[Extracted entries — start]

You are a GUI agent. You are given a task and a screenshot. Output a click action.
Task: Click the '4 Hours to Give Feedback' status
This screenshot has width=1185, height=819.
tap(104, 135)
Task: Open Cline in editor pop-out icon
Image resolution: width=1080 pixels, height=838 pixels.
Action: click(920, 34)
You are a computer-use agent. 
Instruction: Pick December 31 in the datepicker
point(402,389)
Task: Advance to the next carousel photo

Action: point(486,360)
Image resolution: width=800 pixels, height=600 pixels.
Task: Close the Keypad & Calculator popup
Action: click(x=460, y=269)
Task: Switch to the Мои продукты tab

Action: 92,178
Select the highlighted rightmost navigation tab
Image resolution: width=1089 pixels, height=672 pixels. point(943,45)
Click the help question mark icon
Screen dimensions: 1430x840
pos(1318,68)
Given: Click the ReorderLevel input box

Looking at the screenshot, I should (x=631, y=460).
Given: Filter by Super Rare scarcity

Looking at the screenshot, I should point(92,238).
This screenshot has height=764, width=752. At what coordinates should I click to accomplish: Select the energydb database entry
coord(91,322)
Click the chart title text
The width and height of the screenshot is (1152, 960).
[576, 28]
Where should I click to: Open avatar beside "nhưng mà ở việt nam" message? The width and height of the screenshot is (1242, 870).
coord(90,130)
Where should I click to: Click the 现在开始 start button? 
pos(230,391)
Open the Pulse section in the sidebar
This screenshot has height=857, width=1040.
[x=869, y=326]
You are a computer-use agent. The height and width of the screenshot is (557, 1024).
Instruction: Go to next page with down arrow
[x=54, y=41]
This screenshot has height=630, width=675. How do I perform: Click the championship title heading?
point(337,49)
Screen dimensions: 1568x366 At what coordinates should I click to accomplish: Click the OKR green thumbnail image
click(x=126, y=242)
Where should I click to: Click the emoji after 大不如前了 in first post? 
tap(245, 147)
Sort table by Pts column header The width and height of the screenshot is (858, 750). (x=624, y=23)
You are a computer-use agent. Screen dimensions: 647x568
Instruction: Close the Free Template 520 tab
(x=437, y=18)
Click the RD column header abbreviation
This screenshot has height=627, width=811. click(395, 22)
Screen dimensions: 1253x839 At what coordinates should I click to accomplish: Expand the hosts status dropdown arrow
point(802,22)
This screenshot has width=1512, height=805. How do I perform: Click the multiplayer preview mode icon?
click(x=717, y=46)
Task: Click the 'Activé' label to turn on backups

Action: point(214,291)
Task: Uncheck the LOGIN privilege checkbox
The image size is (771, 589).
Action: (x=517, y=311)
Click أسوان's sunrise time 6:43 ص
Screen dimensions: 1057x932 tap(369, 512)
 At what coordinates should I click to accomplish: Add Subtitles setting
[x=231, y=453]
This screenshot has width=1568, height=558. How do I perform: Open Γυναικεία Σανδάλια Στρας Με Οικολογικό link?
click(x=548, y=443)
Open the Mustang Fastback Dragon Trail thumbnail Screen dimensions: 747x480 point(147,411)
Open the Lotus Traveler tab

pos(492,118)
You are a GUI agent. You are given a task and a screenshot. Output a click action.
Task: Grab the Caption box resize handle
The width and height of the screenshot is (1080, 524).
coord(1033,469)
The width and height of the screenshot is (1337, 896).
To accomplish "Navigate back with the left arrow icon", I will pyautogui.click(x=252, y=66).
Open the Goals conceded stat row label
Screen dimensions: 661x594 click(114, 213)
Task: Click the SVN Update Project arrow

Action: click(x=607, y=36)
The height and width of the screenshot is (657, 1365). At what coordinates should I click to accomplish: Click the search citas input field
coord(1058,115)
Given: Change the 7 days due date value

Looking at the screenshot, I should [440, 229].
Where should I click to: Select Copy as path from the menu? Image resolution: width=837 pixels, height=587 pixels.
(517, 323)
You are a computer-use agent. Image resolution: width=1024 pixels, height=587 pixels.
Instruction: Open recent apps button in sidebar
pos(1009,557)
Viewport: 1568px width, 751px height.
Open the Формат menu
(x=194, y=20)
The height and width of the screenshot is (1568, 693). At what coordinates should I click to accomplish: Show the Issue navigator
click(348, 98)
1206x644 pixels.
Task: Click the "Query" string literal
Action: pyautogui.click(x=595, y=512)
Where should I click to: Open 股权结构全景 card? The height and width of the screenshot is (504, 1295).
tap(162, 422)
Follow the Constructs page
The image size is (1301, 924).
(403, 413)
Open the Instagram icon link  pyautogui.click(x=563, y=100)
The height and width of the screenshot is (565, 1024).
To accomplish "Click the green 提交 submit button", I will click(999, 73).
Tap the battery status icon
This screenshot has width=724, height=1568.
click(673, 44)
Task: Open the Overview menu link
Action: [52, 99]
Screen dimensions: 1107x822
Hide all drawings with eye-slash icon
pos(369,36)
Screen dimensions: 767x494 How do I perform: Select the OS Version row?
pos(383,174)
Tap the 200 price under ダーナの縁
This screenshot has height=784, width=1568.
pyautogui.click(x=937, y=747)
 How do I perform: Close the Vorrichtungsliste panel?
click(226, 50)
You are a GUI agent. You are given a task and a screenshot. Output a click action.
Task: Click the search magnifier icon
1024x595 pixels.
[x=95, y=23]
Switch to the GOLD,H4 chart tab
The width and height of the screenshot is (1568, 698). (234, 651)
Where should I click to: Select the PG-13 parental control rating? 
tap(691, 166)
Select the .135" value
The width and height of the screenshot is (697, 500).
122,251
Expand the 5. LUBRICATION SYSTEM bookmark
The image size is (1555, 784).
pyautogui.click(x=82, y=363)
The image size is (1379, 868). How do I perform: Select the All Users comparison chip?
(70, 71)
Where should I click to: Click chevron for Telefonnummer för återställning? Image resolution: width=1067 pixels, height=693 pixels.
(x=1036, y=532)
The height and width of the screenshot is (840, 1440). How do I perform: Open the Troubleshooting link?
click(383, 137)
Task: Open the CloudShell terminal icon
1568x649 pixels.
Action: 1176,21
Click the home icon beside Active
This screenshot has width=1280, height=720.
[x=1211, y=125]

[Extracted entries — finish]

**Your assignment**. Each record shown above must be printed once more, exactly.

**Task answer**.
You are a GUI agent. You are given a task and a screenshot. Output a click action.
Task: Click the '4 Hours to Give Feedback' status
This screenshot has width=1185, height=819.
tap(104, 135)
Task: Open Cline in editor pop-out icon
Image resolution: width=1080 pixels, height=838 pixels.
Action: click(920, 34)
You are a computer-use agent. 
Instruction: Pick December 31 in the datepicker
point(402,389)
Task: Advance to the next carousel photo

Action: point(486,360)
Image resolution: width=800 pixels, height=600 pixels.
Task: Close the Keypad & Calculator popup
Action: click(x=460, y=269)
Task: Switch to the Мои продукты tab

Action: 92,178
Select the highlighted rightmost navigation tab
Image resolution: width=1089 pixels, height=672 pixels. point(943,45)
Click the help question mark icon
Screen dimensions: 1430x840
pos(1318,68)
Given: Click the ReorderLevel input box

Looking at the screenshot, I should (x=631, y=460).
Given: Filter by Super Rare scarcity

Looking at the screenshot, I should point(92,238).
This screenshot has height=764, width=752. At what coordinates should I click to accomplish: Select the energydb database entry
coord(91,322)
Click the chart title text
The width and height of the screenshot is (1152, 960).
[576, 28]
Where should I click to: Open avatar beside "nhưng mà ở việt nam" message? The width and height of the screenshot is (1242, 870).
coord(90,130)
Where should I click to: Click the 现在开始 start button? 
pos(230,391)
Open the Pulse section in the sidebar
This screenshot has height=857, width=1040.
[x=869, y=326]
You are a computer-use agent. The height and width of the screenshot is (557, 1024).
Instruction: Go to next page with down arrow
[x=54, y=41]
This screenshot has height=630, width=675. How do I perform: Click the championship title heading?
point(337,49)
Screen dimensions: 1568x366 At what coordinates should I click to accomplish: Click the OKR green thumbnail image
click(x=126, y=242)
Where should I click to: Click the emoji after 大不如前了 in first post? 
tap(245, 147)
Sort table by Pts column header The width and height of the screenshot is (858, 750). (x=624, y=23)
You are a computer-use agent. Screen dimensions: 647x568
Instruction: Close the Free Template 520 tab
(x=437, y=18)
Click the RD column header abbreviation
This screenshot has height=627, width=811. click(395, 22)
Screen dimensions: 1253x839 At what coordinates should I click to accomplish: Expand the hosts status dropdown arrow
point(802,22)
This screenshot has width=1512, height=805. How do I perform: Click the multiplayer preview mode icon?
click(x=717, y=46)
Task: Click the 'Activé' label to turn on backups

Action: point(214,291)
Task: Uncheck the LOGIN privilege checkbox
The image size is (771, 589).
Action: (x=517, y=311)
Click أسوان's sunrise time 6:43 ص
Screen dimensions: 1057x932 tap(369, 512)
 At what coordinates should I click to accomplish: Add Subtitles setting
[x=231, y=453]
This screenshot has width=1568, height=558. How do I perform: Open Γυναικεία Σανδάλια Στρας Με Οικολογικό link?
click(x=548, y=443)
Open the Mustang Fastback Dragon Trail thumbnail Screen dimensions: 747x480 point(147,411)
Open the Lotus Traveler tab

pos(492,118)
You are a GUI agent. You are given a task and a screenshot. Output a click action.
Task: Grab the Caption box resize handle
The width and height of the screenshot is (1080, 524).
coord(1033,469)
The width and height of the screenshot is (1337, 896).
To accomplish "Navigate back with the left arrow icon", I will pyautogui.click(x=252, y=66).
Open the Goals conceded stat row label
Screen dimensions: 661x594 click(114, 213)
Task: Click the SVN Update Project arrow

Action: click(x=607, y=36)
The height and width of the screenshot is (657, 1365). At what coordinates should I click to accomplish: Click the search citas input field
coord(1058,115)
Given: Change the 7 days due date value

Looking at the screenshot, I should [440, 229].
Where should I click to: Select Copy as path from the menu? Image resolution: width=837 pixels, height=587 pixels.
(517, 323)
You are a computer-use agent. Image resolution: width=1024 pixels, height=587 pixels.
Instruction: Open recent apps button in sidebar
pos(1009,557)
Viewport: 1568px width, 751px height.
Open the Формат menu
(x=194, y=20)
The height and width of the screenshot is (1568, 693). At what coordinates should I click to accomplish: Show the Issue navigator
click(348, 98)
1206x644 pixels.
Task: Click the "Query" string literal
Action: pyautogui.click(x=595, y=512)
Where should I click to: Open 股权结构全景 card? The height and width of the screenshot is (504, 1295).
tap(162, 422)
Follow the Constructs page
The image size is (1301, 924).
(403, 413)
Open the Instagram icon link  pyautogui.click(x=563, y=100)
The height and width of the screenshot is (565, 1024).
To accomplish "Click the green 提交 submit button", I will click(999, 73).
Tap the battery status icon
This screenshot has width=724, height=1568.
click(673, 44)
Task: Open the Overview menu link
Action: [52, 99]
Screen dimensions: 1107x822
Hide all drawings with eye-slash icon
pos(369,36)
Screen dimensions: 767x494 How do I perform: Select the OS Version row?
pos(383,174)
Tap the 200 price under ダーナの縁
This screenshot has height=784, width=1568.
pyautogui.click(x=937, y=747)
 How do I perform: Close the Vorrichtungsliste panel?
click(226, 50)
You are a GUI agent. You are given a task and a screenshot. Output a click action.
Task: Click the search magnifier icon
1024x595 pixels.
[x=95, y=23]
Switch to the GOLD,H4 chart tab
The width and height of the screenshot is (1568, 698). (234, 651)
Where should I click to: Select the PG-13 parental control rating? 
tap(691, 166)
Select the .135" value
The width and height of the screenshot is (697, 500).
122,251
Expand the 5. LUBRICATION SYSTEM bookmark
The image size is (1555, 784).
pyautogui.click(x=82, y=363)
The image size is (1379, 868). How do I perform: Select the All Users comparison chip?
(70, 71)
Where should I click to: Click chevron for Telefonnummer för återställning? Image resolution: width=1067 pixels, height=693 pixels.
(x=1036, y=532)
The height and width of the screenshot is (840, 1440). How do I perform: Open the Troubleshooting link?
click(383, 137)
Task: Open the CloudShell terminal icon
1568x649 pixels.
Action: 1176,21
Click the home icon beside Active
This screenshot has width=1280, height=720.
[x=1211, y=125]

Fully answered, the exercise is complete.